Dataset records
★ ★ ★ ★ ★ ★ ★

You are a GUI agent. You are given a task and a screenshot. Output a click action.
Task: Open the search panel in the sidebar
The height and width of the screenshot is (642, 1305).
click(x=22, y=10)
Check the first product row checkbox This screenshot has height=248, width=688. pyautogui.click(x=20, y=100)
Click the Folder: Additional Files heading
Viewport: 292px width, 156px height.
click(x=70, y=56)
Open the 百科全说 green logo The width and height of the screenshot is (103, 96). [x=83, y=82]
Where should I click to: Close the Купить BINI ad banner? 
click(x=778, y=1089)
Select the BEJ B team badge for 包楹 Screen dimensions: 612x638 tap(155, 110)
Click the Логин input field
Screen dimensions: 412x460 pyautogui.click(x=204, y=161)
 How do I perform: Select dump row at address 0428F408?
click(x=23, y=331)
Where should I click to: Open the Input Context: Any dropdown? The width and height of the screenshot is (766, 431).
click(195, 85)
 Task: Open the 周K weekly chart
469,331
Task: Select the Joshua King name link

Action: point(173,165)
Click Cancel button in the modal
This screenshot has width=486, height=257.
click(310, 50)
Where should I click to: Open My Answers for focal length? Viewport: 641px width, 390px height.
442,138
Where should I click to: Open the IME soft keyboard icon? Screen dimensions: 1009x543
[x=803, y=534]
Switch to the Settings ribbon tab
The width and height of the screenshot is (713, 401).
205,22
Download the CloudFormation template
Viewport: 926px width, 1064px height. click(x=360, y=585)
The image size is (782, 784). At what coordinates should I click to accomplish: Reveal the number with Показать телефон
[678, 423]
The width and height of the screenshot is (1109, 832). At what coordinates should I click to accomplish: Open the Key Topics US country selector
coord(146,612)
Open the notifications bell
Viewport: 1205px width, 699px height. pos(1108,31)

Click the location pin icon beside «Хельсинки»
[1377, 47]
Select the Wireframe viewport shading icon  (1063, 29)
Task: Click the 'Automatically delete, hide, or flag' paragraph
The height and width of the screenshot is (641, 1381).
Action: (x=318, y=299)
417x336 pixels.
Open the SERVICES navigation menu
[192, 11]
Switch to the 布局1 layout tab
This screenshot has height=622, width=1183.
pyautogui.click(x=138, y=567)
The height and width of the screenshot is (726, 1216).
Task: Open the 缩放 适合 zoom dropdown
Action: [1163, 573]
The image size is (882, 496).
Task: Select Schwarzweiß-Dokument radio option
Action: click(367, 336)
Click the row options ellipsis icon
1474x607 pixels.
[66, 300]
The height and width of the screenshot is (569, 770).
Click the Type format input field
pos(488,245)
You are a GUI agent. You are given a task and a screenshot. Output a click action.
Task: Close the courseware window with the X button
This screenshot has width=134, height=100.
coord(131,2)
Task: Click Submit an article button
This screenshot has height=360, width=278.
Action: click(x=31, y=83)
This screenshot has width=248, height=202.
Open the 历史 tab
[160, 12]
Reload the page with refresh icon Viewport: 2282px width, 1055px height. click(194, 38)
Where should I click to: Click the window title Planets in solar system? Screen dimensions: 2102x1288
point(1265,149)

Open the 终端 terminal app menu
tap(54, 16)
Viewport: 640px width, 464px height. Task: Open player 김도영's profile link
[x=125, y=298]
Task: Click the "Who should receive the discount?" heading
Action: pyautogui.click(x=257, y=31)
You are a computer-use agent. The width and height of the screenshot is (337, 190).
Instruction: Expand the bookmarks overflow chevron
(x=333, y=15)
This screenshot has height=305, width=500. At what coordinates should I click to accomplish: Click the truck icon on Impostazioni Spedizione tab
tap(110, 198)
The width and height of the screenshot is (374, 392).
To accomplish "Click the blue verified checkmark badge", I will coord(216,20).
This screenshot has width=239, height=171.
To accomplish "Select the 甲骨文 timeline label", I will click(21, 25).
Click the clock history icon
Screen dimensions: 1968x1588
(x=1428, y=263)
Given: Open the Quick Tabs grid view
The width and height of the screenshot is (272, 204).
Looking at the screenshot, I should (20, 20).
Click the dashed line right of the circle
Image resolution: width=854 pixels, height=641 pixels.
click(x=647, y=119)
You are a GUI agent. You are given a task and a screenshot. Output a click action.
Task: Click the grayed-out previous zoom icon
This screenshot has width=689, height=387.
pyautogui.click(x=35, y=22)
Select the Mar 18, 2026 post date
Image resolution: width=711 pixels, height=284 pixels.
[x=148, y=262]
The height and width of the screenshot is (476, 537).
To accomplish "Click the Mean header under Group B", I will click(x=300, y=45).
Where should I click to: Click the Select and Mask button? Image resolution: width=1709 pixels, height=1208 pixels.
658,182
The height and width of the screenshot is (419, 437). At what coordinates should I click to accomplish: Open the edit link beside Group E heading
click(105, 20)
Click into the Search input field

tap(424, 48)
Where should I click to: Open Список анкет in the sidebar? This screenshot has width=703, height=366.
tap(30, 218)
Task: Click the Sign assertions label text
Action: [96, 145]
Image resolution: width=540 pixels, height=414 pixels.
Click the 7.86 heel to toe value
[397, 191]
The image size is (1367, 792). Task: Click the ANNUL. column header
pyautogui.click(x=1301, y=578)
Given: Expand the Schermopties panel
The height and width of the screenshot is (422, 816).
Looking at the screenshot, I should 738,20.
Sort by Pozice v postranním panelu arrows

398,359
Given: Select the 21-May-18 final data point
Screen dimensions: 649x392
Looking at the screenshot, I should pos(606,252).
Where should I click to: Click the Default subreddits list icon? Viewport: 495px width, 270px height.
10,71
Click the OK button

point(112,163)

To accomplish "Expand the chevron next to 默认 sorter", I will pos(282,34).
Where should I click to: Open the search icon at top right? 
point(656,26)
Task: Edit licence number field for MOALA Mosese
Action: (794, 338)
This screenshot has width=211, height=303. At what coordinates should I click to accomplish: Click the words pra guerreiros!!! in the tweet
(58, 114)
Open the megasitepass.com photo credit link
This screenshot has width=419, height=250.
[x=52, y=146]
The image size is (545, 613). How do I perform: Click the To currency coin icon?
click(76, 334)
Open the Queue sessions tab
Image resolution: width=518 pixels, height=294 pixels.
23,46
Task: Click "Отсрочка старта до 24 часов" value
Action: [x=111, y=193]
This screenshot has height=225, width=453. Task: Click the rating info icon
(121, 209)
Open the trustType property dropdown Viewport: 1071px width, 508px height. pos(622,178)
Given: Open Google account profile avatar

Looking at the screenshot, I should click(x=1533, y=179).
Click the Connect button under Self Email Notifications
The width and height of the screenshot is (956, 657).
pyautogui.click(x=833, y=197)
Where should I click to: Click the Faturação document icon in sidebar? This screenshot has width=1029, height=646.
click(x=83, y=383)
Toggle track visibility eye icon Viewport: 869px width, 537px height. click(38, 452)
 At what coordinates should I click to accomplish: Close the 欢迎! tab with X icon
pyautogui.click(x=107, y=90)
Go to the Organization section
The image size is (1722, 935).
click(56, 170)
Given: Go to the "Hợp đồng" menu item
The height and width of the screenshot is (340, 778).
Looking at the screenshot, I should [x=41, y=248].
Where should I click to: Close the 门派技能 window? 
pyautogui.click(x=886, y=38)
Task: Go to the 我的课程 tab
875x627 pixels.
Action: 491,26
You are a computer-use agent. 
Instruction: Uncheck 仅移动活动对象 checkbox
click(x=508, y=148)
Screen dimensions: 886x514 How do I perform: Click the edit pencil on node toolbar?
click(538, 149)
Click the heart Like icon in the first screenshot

★ ★ ★ ★ ★ ★ ★

◆ Aim of the task
Convert the data above into a JSON list of strings, with one string for each line and no blank lines.

◆ Task result
[
  "You are a GUI agent. You are given a task and a screenshot. Output a click action.",
  "Task: Open the search panel in the sidebar",
  "The height and width of the screenshot is (642, 1305).",
  "click(x=22, y=10)",
  "Check the first product row checkbox This screenshot has height=248, width=688. pyautogui.click(x=20, y=100)",
  "Click the Folder: Additional Files heading",
  "Viewport: 292px width, 156px height.",
  "click(x=70, y=56)",
  "Open the 百科全说 green logo The width and height of the screenshot is (103, 96). [x=83, y=82]",
  "Where should I click to: Close the Купить BINI ad banner? ",
  "click(x=778, y=1089)",
  "Select the BEJ B team badge for 包楹 Screen dimensions: 612x638 tap(155, 110)",
  "Click the Логин input field",
  "Screen dimensions: 412x460 pyautogui.click(x=204, y=161)",
  " How do I perform: Select dump row at address 0428F408?",
  "click(x=23, y=331)",
  "Where should I click to: Open the Input Context: Any dropdown? The width and height of the screenshot is (766, 431).",
  "click(195, 85)",
  " Task: Open the 周K weekly chart",
  "469,331",
  "Task: Select the Joshua King name link",
  "Action: point(173,165)",
  "Click Cancel button in the modal",
  "This screenshot has width=486, height=257.",
  "click(310, 50)",
  "Where should I click to: Open My Answers for focal length? Viewport: 641px width, 390px height.",
  "442,138",
  "Where should I click to: Open the IME soft keyboard icon? Screen dimensions: 1009x543",
  "[x=803, y=534]",
  "Switch to the Settings ribbon tab",
  "The width and height of the screenshot is (713, 401).",
  "205,22",
  "Download the CloudFormation template",
  "Viewport: 926px width, 1064px height. click(x=360, y=585)",
  "The image size is (782, 784). At what coordinates should I click to accomplish: Reveal the number with Показать телефон",
  "[678, 423]",
  "The width and height of the screenshot is (1109, 832). At what coordinates should I click to accomplish: Open the Key Topics US country selector",
  "coord(146,612)",
  "Open the notifications bell",
  "Viewport: 1205px width, 699px height. pos(1108,31)",
  "Click the location pin icon beside «Хельсинки»",
  "[1377, 47]",
  "Select the Wireframe viewport shading icon  (1063, 29)",
  "Task: Click the 'Automatically delete, hide, or flag' paragraph",
  "The height and width of the screenshot is (641, 1381).",
  "Action: (x=318, y=299)",
  "417x336 pixels.",
  "Open the SERVICES navigation menu",
  "[192, 11]",
  "Switch to the 布局1 layout tab",
  "This screenshot has height=622, width=1183.",
  "pyautogui.click(x=138, y=567)",
  "The height and width of the screenshot is (726, 1216).",
  "Task: Open the 缩放 适合 zoom dropdown",
  "Action: [1163, 573]",
  "The image size is (882, 496).",
  "Task: Select Schwarzweiß-Dokument radio option",
  "Action: click(367, 336)",
  "Click the row options ellipsis icon",
  "1474x607 pixels.",
  "[66, 300]",
  "The height and width of the screenshot is (569, 770).",
  "Click the Type format input field",
  "pos(488,245)",
  "You are a GUI agent. You are given a task and a screenshot. Output a click action.",
  "Task: Close the courseware window with the X button",
  "This screenshot has width=134, height=100.",
  "coord(131,2)",
  "Task: Click Submit an article button",
  "This screenshot has height=360, width=278.",
  "Action: click(x=31, y=83)",
  "This screenshot has width=248, height=202.",
  "Open the 历史 tab",
  "[160, 12]",
  "Reload the page with refresh icon Viewport: 2282px width, 1055px height. click(194, 38)",
  "Where should I click to: Click the window title Planets in solar system? Screen dimensions: 2102x1288",
  "point(1265,149)",
  "Open the 终端 terminal app menu",
  "tap(54, 16)",
  "Viewport: 640px width, 464px height. Task: Open player 김도영's profile link",
  "[x=125, y=298]",
  "Task: Click the \"Who should receive the discount?\" heading",
  "Action: pyautogui.click(x=257, y=31)",
  "You are a computer-use agent. The width and height of the screenshot is (337, 190).",
  "Instruction: Expand the bookmarks overflow chevron",
  "(x=333, y=15)",
  "This screenshot has height=305, width=500. At what coordinates should I click to accomplish: Click the truck icon on Impostazioni Spedizione tab",
  "tap(110, 198)",
  "The width and height of the screenshot is (374, 392).",
  "To accomplish \"Click the blue verified checkmark badge\", I will coord(216,20).",
  "This screenshot has width=239, height=171.",
  "To accomplish \"Select the 甲骨文 timeline label\", I will click(21, 25).",
  "Click the clock history icon",
  "Screen dimensions: 1968x1588",
  "(x=1428, y=263)",
  "Given: Open the Quick Tabs grid view",
  "The width and height of the screenshot is (272, 204).",
  "Looking at the screenshot, I should (20, 20).",
  "Click the dashed line right of the circle",
  "Image resolution: width=854 pixels, height=641 pixels.",
  "click(x=647, y=119)",
  "You are a GUI agent. You are given a task and a screenshot. Output a click action.",
  "Task: Click the grayed-out previous zoom icon",
  "This screenshot has width=689, height=387.",
  "pyautogui.click(x=35, y=22)",
  "Select the Mar 18, 2026 post date",
  "Image resolution: width=711 pixels, height=284 pixels.",
  "[x=148, y=262]",
  "The height and width of the screenshot is (476, 537).",
  "To accomplish \"Click the Mean header under Group B\", I will click(x=300, y=45).",
  "Where should I click to: Click the Select and Mask button? Image resolution: width=1709 pixels, height=1208 pixels.",
  "658,182",
  "The height and width of the screenshot is (419, 437). At what coordinates should I click to accomplish: Open the edit link beside Group E heading",
  "click(105, 20)",
  "Click into the Search input field",
  "tap(424, 48)",
  "Where should I click to: Open Список анкет in the sidebar? This screenshot has width=703, height=366.",
  "tap(30, 218)",
  "Task: Click the Sign assertions label text",
  "Action: [96, 145]",
  "Image resolution: width=540 pixels, height=414 pixels.",
  "Click the 7.86 heel to toe value",
  "[397, 191]",
  "The image size is (1367, 792). Task: Click the ANNUL. column header",
  "pyautogui.click(x=1301, y=578)",
  "Given: Expand the Schermopties panel",
  "The height and width of the screenshot is (422, 816).",
  "Looking at the screenshot, I should 738,20.",
  "Sort by Pozice v postranním panelu arrows",
  "398,359",
  "Given: Select the 21-May-18 final data point",
  "Screen dimensions: 649x392",
  "Looking at the screenshot, I should pos(606,252).",
  "Where should I click to: Click the Default subreddits list icon? Viewport: 495px width, 270px height.",
  "10,71",
  "Click the OK button",
  "point(112,163)",
  "To accomplish \"Expand the chevron next to 默认 sorter\", I will pos(282,34).",
  "Where should I click to: Open the search icon at top right? ",
  "point(656,26)",
  "Task: Edit licence number field for MOALA Mosese",
  "Action: (794, 338)",
  "This screenshot has width=211, height=303. At what coordinates should I click to accomplish: Click the words pra guerreiros!!! in the tweet",
  "(58, 114)",
  "Open the megasitepass.com photo credit link",
  "This screenshot has width=419, height=250.",
  "[x=52, y=146]",
  "The image size is (545, 613). How do I perform: Click the To currency coin icon?",
  "click(76, 334)",
  "Open the Queue sessions tab",
  "Image resolution: width=518 pixels, height=294 pixels.",
  "23,46",
  "Task: Click \"Отсрочка старта до 24 часов\" value",
  "Action: [x=111, y=193]",
  "This screenshot has height=225, width=453. Task: Click the rating info icon",
  "(121, 209)",
  "Open the trustType property dropdown Viewport: 1071px width, 508px height. pos(622,178)",
  "Given: Open Google account profile avatar",
  "Looking at the screenshot, I should click(x=1533, y=179).",
  "Click the Connect button under Self Email Notifications",
  "The width and height of the screenshot is (956, 657).",
  "pyautogui.click(x=833, y=197)",
  "Where should I click to: Click the Faturação document icon in sidebar? This screenshot has width=1029, height=646.",
  "click(x=83, y=383)",
  "Toggle track visibility eye icon Viewport: 869px width, 537px height. click(38, 452)",
  " At what coordinates should I click to accomplish: Close the 欢迎! tab with X icon",
  "pyautogui.click(x=107, y=90)",
  "Go to the Organization section",
  "The image size is (1722, 935).",
  "click(56, 170)",
  "Given: Go to the \"Hợp đồng\" menu item",
  "The height and width of the screenshot is (340, 778).",
  "Looking at the screenshot, I should [x=41, y=248].",
  "Where should I click to: Close the 门派技能 window? ",
  "pyautogui.click(x=886, y=38)",
  "Task: Go to the 我的课程 tab",
  "875x627 pixels.",
  "Action: 491,26",
  "You are a computer-use agent. ",
  "Instruction: Uncheck 仅移动活动对象 checkbox",
  "click(x=508, y=148)",
  "Screen dimensions: 886x514 How do I perform: Click the edit pencil on node toolbar?",
  "click(538, 149)",
  "Click the heart Like icon in the first screenshot"
]